Collected data
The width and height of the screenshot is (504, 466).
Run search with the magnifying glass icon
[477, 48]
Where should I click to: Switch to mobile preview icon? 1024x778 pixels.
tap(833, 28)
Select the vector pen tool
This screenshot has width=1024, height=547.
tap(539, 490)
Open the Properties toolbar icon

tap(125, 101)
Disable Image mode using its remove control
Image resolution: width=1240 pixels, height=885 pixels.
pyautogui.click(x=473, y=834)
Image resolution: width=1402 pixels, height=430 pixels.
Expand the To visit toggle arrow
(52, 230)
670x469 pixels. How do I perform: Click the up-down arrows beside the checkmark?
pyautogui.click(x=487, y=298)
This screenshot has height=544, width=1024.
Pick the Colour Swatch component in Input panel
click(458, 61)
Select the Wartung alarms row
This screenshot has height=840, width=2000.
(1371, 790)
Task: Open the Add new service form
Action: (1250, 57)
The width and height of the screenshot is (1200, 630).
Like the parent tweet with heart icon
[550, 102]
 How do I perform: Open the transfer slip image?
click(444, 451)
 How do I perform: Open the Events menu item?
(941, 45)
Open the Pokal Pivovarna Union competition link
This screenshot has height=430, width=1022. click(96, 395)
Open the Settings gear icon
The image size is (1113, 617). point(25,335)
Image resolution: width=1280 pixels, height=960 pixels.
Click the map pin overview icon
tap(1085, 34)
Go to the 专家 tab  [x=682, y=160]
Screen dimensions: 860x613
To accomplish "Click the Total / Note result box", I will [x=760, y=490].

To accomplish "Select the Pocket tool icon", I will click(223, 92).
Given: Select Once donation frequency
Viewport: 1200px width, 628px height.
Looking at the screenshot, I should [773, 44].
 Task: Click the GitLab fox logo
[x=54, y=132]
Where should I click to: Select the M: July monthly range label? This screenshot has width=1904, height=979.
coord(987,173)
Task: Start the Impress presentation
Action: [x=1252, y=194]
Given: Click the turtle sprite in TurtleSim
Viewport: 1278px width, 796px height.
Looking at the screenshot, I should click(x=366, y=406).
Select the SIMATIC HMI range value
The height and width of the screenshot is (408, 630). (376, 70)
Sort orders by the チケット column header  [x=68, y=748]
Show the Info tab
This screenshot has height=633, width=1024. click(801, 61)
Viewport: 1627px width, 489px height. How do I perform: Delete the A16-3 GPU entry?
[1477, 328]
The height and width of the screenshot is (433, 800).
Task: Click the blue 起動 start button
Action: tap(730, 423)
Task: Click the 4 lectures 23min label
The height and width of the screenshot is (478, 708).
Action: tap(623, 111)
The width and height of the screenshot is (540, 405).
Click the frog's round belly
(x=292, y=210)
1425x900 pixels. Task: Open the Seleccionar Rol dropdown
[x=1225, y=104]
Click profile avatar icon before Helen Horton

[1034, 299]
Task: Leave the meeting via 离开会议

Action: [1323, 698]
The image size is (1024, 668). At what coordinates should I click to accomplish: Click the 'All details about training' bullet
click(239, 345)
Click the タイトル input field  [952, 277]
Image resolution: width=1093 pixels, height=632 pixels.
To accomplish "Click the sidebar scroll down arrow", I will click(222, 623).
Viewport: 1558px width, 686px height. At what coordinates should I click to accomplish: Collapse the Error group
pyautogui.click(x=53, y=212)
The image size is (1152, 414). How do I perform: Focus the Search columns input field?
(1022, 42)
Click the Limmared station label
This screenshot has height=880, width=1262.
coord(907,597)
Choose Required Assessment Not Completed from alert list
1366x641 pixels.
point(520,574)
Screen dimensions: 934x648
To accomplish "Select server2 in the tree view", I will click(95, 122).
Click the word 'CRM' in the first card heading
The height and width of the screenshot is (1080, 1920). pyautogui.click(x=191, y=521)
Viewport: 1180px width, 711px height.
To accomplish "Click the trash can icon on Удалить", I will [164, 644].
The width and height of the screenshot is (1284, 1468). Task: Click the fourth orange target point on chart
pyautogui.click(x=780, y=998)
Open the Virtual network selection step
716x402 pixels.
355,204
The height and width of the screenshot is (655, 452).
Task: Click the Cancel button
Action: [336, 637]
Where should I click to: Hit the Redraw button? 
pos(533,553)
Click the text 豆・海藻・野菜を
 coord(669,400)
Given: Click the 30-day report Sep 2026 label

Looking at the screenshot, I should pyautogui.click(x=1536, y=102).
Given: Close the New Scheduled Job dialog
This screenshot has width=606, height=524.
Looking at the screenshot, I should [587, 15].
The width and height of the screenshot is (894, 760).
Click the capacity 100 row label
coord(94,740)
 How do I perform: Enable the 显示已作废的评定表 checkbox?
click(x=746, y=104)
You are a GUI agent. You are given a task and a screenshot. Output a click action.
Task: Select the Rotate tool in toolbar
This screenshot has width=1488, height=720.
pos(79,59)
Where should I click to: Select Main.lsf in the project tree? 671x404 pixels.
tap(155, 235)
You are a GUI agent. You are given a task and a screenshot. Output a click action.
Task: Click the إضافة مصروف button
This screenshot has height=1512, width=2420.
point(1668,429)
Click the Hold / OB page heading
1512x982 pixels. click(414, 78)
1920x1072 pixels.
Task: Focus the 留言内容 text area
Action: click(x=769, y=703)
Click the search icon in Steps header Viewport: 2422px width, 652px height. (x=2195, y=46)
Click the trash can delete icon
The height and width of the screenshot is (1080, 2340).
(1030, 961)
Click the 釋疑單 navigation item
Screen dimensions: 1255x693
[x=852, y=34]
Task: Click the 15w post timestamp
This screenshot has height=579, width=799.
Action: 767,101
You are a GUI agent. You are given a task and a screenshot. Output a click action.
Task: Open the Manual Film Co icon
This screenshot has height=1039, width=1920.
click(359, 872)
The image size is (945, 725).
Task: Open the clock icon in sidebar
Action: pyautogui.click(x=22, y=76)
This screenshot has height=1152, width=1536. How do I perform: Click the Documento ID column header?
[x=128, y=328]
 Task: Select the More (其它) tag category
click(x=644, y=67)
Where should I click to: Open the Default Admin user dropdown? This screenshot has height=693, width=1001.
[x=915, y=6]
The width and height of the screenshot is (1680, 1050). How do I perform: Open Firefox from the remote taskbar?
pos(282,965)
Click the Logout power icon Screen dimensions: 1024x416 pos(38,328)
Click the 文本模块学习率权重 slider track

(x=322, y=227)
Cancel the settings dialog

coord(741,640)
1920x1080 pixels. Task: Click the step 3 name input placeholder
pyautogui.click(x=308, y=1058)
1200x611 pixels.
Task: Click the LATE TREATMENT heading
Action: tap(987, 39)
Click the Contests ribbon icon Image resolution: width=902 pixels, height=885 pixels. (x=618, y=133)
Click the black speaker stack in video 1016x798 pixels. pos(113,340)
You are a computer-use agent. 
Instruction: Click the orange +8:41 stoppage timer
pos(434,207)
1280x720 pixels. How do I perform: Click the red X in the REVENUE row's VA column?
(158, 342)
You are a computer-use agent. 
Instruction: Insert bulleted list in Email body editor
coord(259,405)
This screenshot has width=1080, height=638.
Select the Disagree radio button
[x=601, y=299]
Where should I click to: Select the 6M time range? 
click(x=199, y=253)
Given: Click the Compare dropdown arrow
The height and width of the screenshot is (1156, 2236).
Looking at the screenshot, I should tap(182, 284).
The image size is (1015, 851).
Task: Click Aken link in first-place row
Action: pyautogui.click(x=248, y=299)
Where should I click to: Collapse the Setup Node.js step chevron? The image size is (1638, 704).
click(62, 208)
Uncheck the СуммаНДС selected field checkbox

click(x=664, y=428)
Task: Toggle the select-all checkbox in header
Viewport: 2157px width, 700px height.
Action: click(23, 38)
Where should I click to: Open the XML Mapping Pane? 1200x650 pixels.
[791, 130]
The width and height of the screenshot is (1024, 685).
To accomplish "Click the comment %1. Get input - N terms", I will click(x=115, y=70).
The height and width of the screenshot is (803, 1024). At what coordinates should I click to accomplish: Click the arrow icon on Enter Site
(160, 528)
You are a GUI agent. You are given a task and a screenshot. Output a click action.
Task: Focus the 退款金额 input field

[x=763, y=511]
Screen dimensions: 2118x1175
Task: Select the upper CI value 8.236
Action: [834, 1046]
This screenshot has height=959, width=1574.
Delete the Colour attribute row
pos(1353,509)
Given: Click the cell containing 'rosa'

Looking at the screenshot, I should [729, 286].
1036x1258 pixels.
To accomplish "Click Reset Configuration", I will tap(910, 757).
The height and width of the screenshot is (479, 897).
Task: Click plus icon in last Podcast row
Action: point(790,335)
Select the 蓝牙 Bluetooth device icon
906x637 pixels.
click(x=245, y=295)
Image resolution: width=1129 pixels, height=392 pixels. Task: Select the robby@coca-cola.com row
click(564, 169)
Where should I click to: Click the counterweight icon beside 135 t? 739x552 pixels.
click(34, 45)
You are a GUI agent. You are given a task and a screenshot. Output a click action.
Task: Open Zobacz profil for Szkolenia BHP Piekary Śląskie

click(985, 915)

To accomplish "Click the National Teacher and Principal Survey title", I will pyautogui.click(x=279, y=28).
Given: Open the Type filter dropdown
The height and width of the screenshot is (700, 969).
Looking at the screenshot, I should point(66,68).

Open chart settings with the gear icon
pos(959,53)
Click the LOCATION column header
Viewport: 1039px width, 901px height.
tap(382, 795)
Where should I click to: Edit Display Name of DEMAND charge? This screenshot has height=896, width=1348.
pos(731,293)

Problem to work on =>
Each line from the one containing "906x637 pixels." to the final line above should be written out exactly; please omit the others.

Response to this exercise =>
906x637 pixels.
click(x=245, y=295)
Image resolution: width=1129 pixels, height=392 pixels. Task: Select the robby@coca-cola.com row
click(564, 169)
Where should I click to: Click the counterweight icon beside 135 t? 739x552 pixels.
click(34, 45)
You are a GUI agent. You are given a task and a screenshot. Output a click action.
Task: Open Zobacz profil for Szkolenia BHP Piekary Śląskie

click(985, 915)

To accomplish "Click the National Teacher and Principal Survey title", I will pyautogui.click(x=279, y=28).
Given: Open the Type filter dropdown
The height and width of the screenshot is (700, 969).
Looking at the screenshot, I should point(66,68).

Open chart settings with the gear icon
pos(959,53)
Click the LOCATION column header
Viewport: 1039px width, 901px height.
tap(382, 795)
Where should I click to: Edit Display Name of DEMAND charge? This screenshot has height=896, width=1348.
pos(731,293)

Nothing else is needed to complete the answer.